The second major source of drugs is chemical synthesis in the laboratory (Fig. 1.2). There are two ways for drugs to be synthesized, that is, put together. Synthetic drugs are drugs that are synthesized from laboratory chemicals. Semisynthetic drugs are drugs that start with a natural substance that is extracted, purified, and altered by chemical processes. The vast majority of modern drugs are either synthetic or semisynthetic. Meperidine (Demerol) is an example of a synthetic drug; it is made from chemicals, yet its pain-relieving effects are similar to those of opium. Many types of penicillin, such as amoxicillin, are semisynthetic drugs. The penicillin group of drugs was originally derived from a natural mold (Penicillium), the active substance of which is extracted and purified in the chemical laboratory. Another example of semisynthetic drugs is the
aminoglycoside group of antibiotics, the active substance of which is obtained from the bacterial species Streptomyces.
An increasing source of drugs has been provided by the science of biotechnology. The term biotechnology is used to refer to the concepts of genetic engineering and recombinant deoxyribonucleic acid (DNA) technology. The science of biotechnology has many applications in pharmacology and has provided significant improvements in the treatment of various conditions. Biotechnology is a process that allows scientists to produce proteins from bacteria proteins that were previously available only from animals. Molecular biologists use bacteria as tiny factories to produce the proteins they need to make drugs. They do this by altering the DNA of bacteria, such as Escherichia coli (E. coli). How? By physically inserting a gene into the DNA of a single E. coli cell a gene that codes for (tells the cell to make) a certain protein (Fig. 1.3). When the bacterial cell has this gene incorporated into its DNA, it becomes a miniature copying machine, producing daughter cells that have daughter cells that have daughter cells—each with the new gene and each producing the desired protein. Because this reproduction process occurs very rapidly, large volumes of the desired protein can be obtained quickly. The specific protein is extracted and purified in the laboratory and prepared for administration into a patient. Molecular biologists also use cultures of mammalian cell lines, such as genetically altered Chinese hamster ovary (CHO) cells, to produce various therapeutic proteins.

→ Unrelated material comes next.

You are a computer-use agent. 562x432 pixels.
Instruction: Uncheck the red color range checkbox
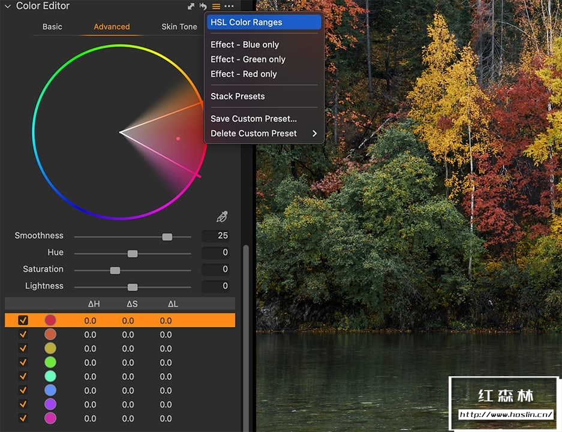pos(23,321)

Adalimumab (Humira) is an example of a drug developed with recombinant DNA technology and mammalian cell lines. In general, CHO cells provide more stable gene expression and higher volumes of the desired proteins than bacterial cells and are becoming the primary choice of cell lines for pharmacological use.
INSIGHT 1.1 In Search of New Drugs
Sometimes the quest for new drugs involves some very old sources. It has long been said that a glass of wine is good for you, and archaeologists know the ancient Egyptians thought the same. When the 5100-year-old tomb of Pharaoh Scorpion I was excavated, more
than 700 jars were discovered in one of the chambers. Some of the jars contained wine residue with medicinal additives. These additives might have come from a relative of the present-day wormwood (Artemisia sieberi), blue tansy, herbs, and tree resins. The jars were imported from several sites in the ancient world, in what we know today as Israel and Palestine. These jars demonstrate how humans from thousands of years ago had turned to their natural environments for effective plant remedies. It will take our modern technology using biomolecular analysis to isolate these active components. Scientists are working with physicians to see whether any of these compounds might be useful today perhaps in the fight against cancer.